(Your objective) Copy out everything below, from the line containing "804x452 pixels. How" down to the end of the records, and leave the pictures out.

(Data lines)
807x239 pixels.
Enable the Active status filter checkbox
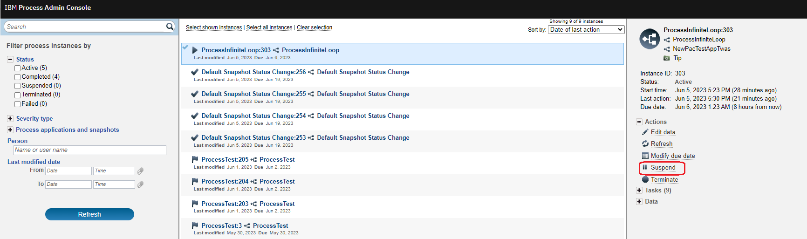[17, 68]
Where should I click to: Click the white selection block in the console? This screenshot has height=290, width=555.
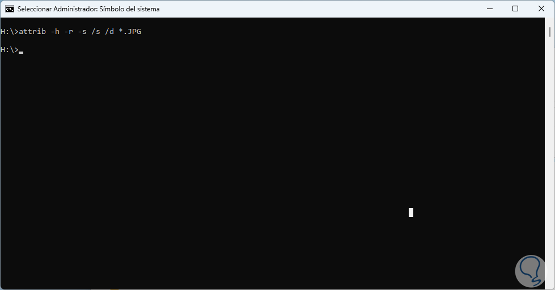pos(411,212)
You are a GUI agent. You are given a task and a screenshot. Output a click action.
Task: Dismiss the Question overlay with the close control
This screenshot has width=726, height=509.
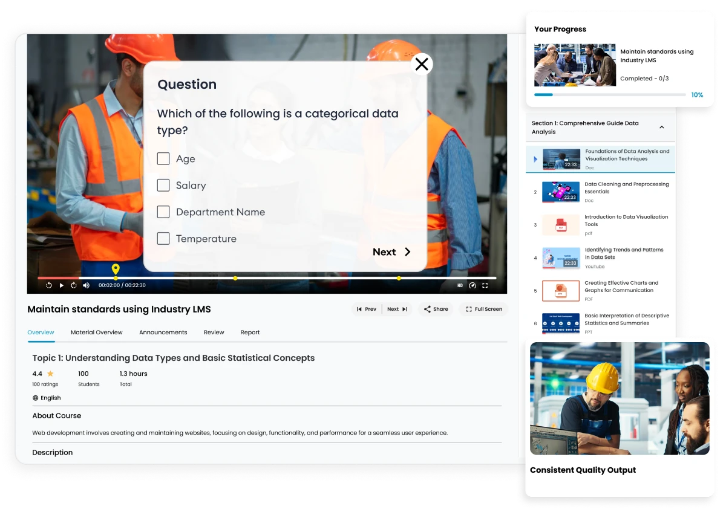pyautogui.click(x=422, y=63)
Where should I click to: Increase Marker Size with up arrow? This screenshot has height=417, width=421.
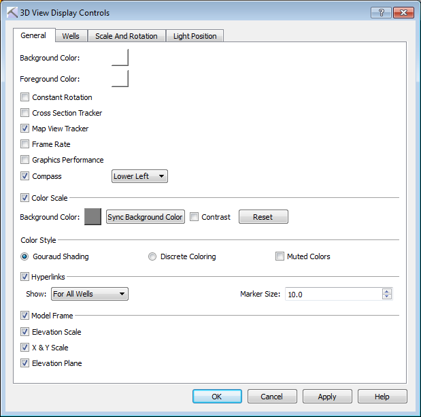[x=387, y=291]
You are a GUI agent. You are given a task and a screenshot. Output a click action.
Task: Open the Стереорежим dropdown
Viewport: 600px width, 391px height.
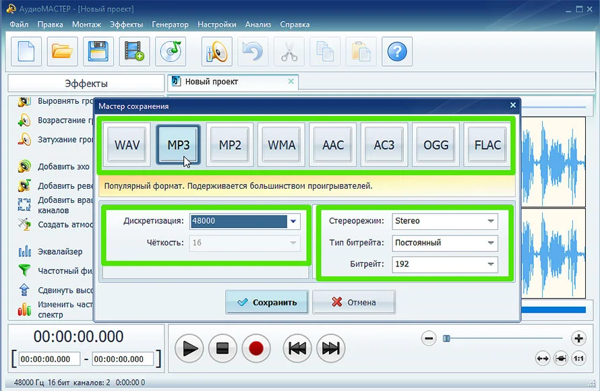click(490, 221)
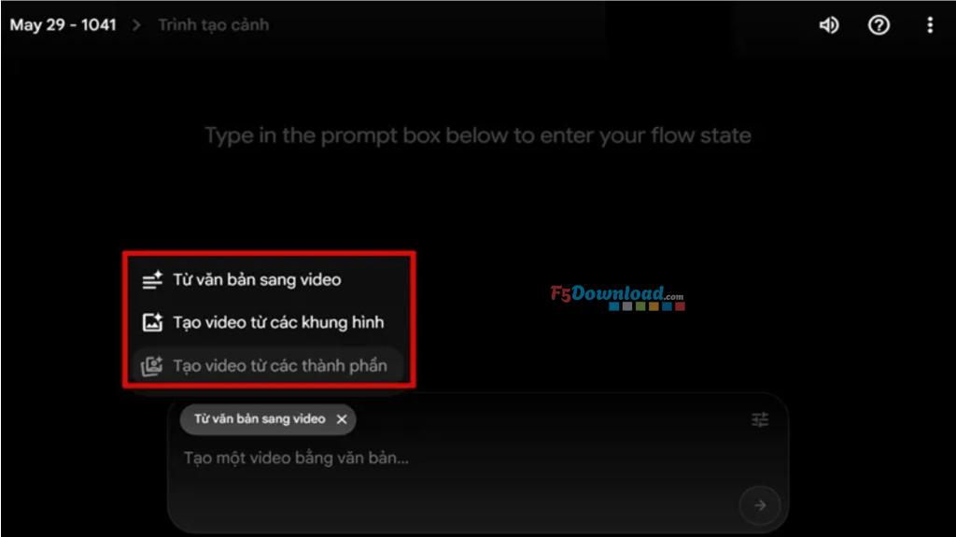This screenshot has width=956, height=537.
Task: Open the 'Từ văn bản sang video' mode chip
Action: tap(260, 419)
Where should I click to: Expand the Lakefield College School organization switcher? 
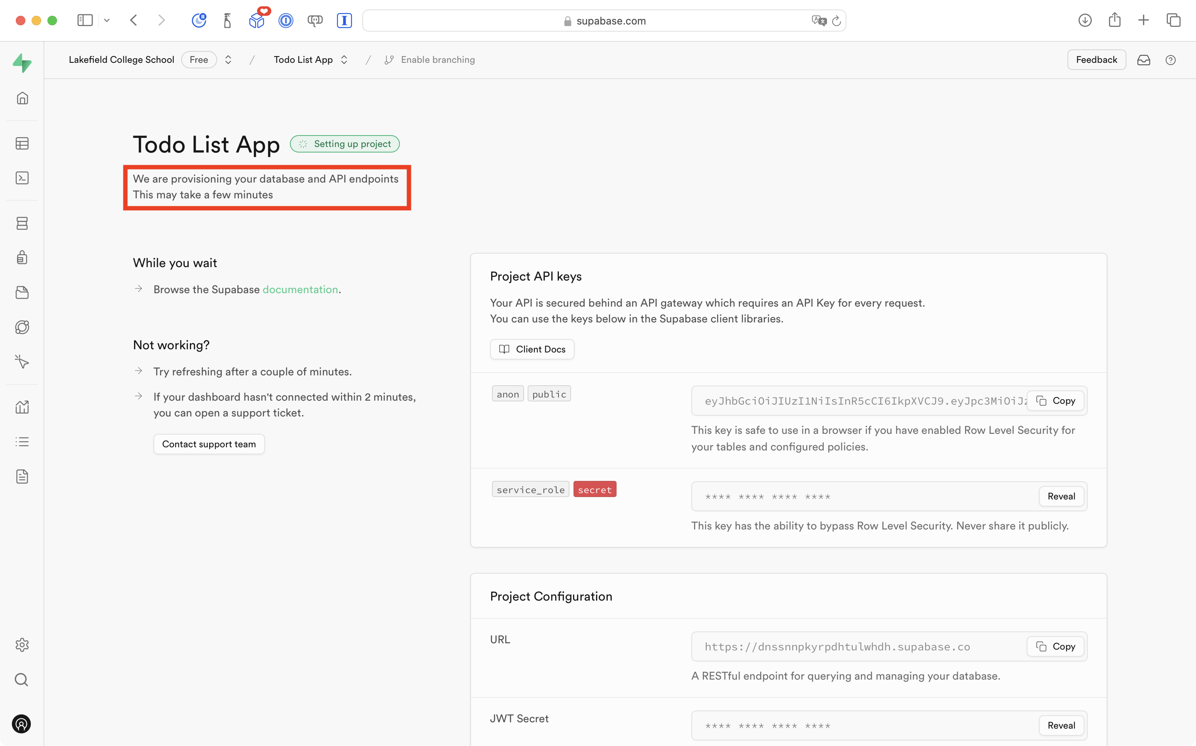pyautogui.click(x=228, y=60)
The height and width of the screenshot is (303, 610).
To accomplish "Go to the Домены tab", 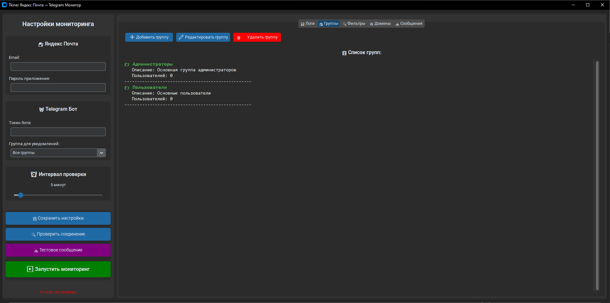I will pyautogui.click(x=380, y=24).
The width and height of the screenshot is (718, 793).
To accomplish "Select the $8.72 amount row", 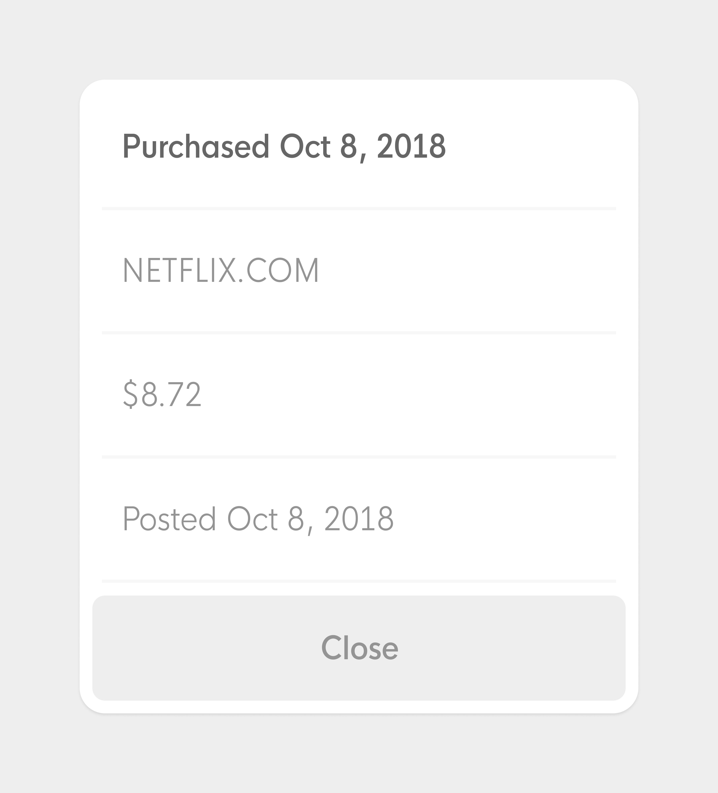I will tap(359, 395).
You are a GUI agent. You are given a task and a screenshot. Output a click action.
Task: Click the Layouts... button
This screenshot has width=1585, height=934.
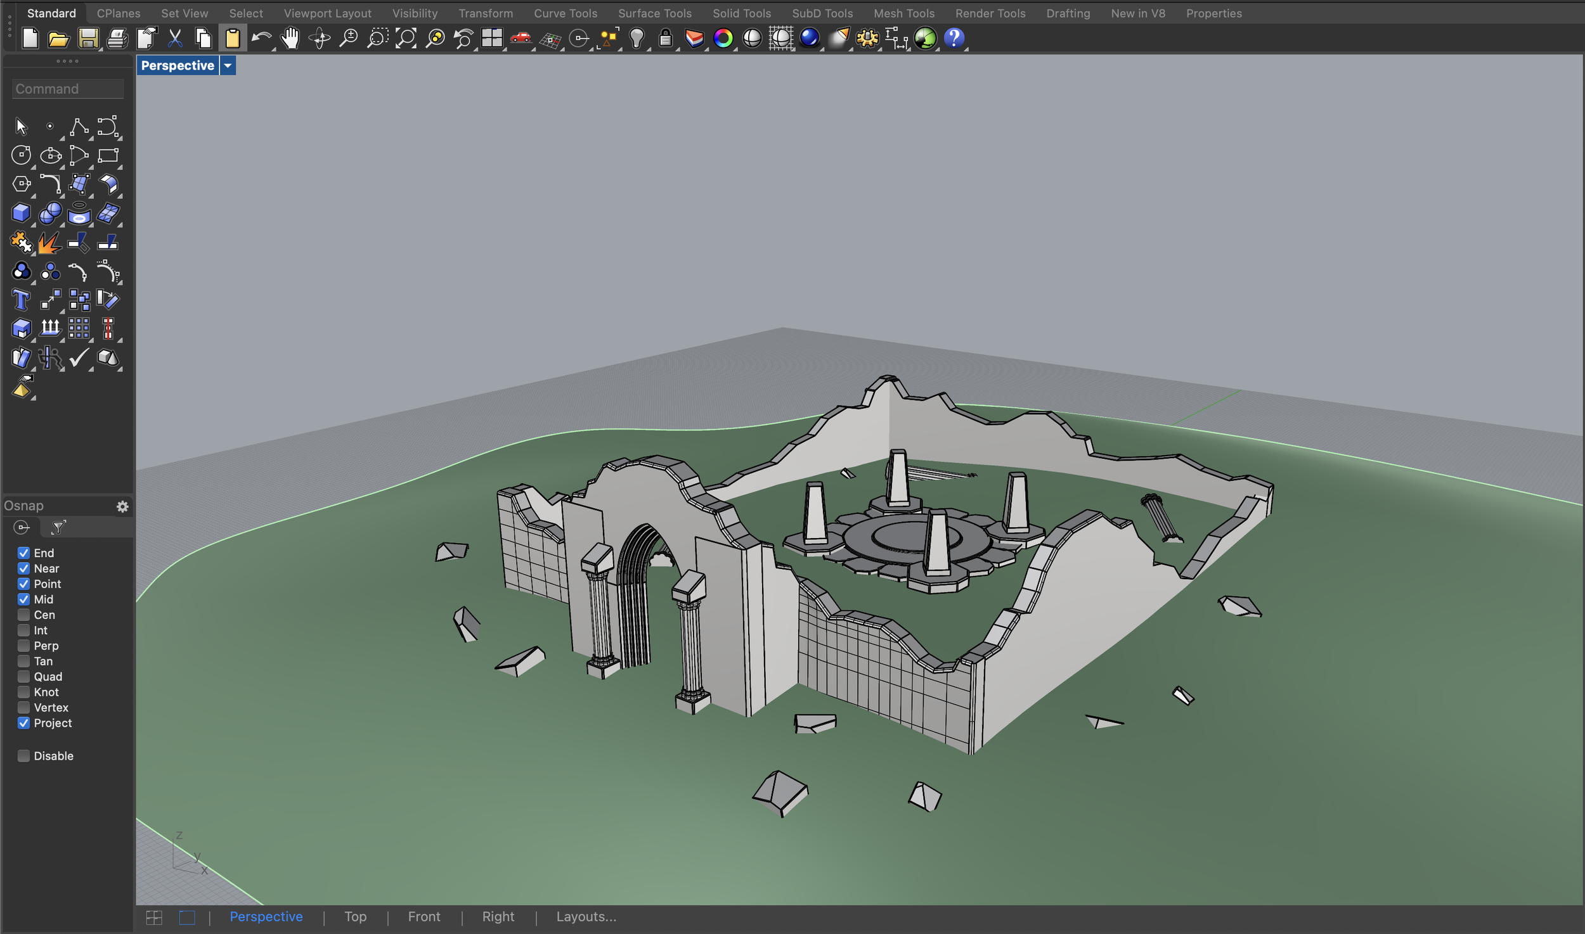click(x=586, y=917)
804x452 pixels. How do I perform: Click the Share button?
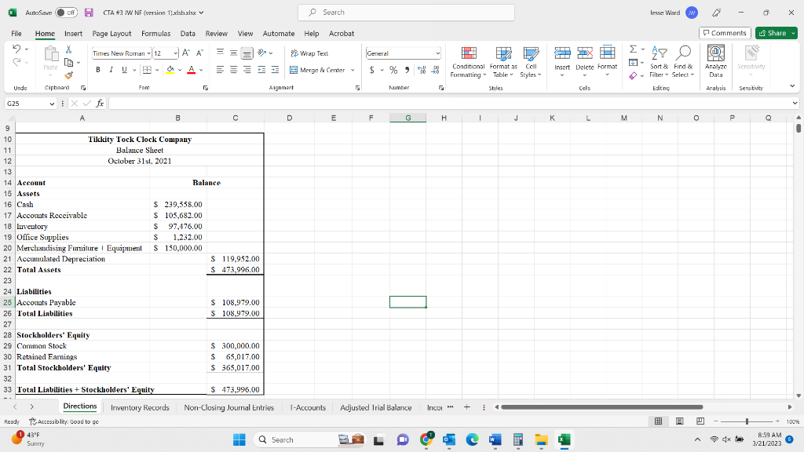(775, 33)

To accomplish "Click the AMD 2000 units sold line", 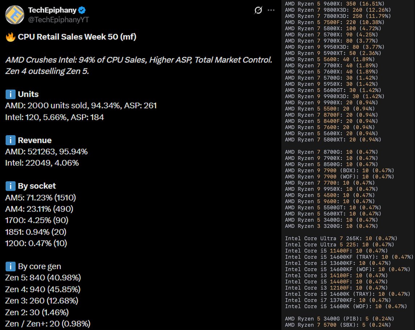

(Task output)
804x452 pixels. How do I perform: Click the Share button?
(775, 33)

To accomplish "Click the AMD 2000 units sold line", 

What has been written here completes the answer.